Naturalmente el asunto con esta red social en concreto no agota el problema en su conjunto, pero revela claramente los problemas de las sociedades digitales. Es obvio que la extrema derecha aprovecha Twitter como también aprovecha Telegram y otros canales. También sabemos que rentabiliza sus conquistas no sólo como nuevas narrativas culturales ('el inmigrante es el problema'), sino igualmente como nuevos espacios políticos desde donde reproducir a mayor escala el discurso.

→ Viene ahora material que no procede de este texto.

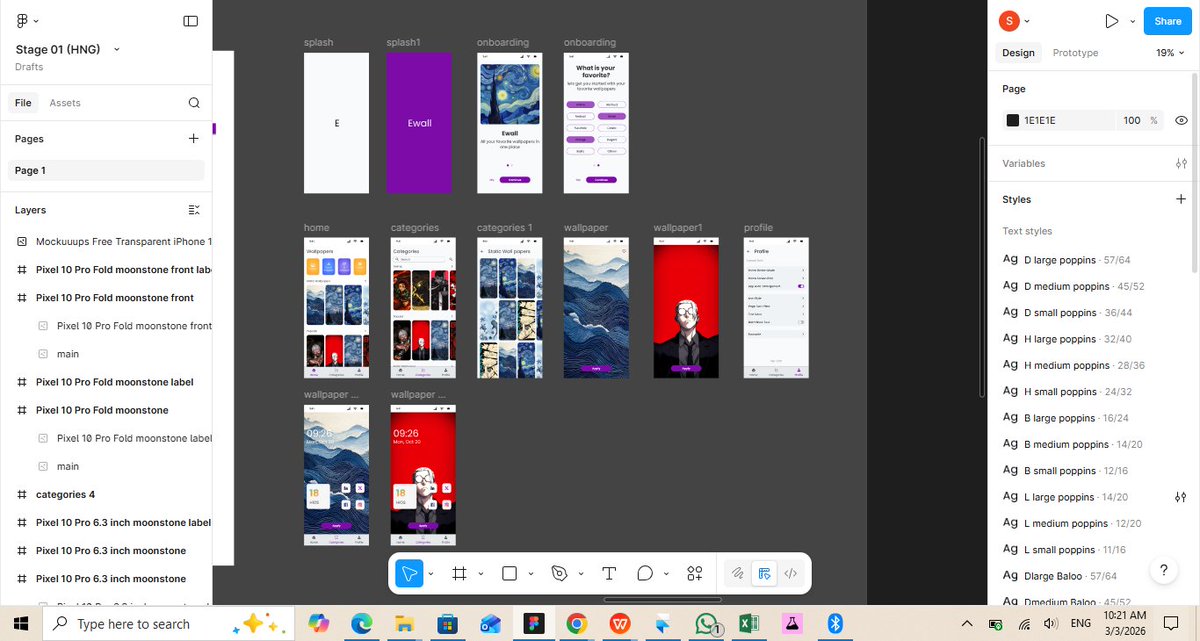Open the Actions components tool

695,573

Una solución habitual pasa por un mejor control del contenido difundido en la red social. Es lo que se intentaba hacer, con muchos problemas, hasta la llegada del multimillonario Musk al mando de Twitter. Pero como institución privada que es, ahora está sometida al capricho de una sola persona, y hay manga ancha para difundir odio. Así que la solución tiene que pasar por la intervención de lo público. La fiscalía debería contar con muchos más recursos para poder especializarse en este tipo de delitos que, a tenor de lo que pasa en otros países, van a ir creciendo también en España. No es razonable que delitos de odio tan evidentes queden impunes o se resuelvan transcurrido tantísimo tiempo y cuando el daño ya está cometido.

Es urgente actuar ahora, antes de que sea demasiado tarde.

Siempre recuerdo una descripción que me dijo mi mujer, que es médica, sobre el fascismo: como el cáncer, es fácil curarlo cuando está poco desarrollado, pero puede ser imparable cuando ha evolucionado demasiado.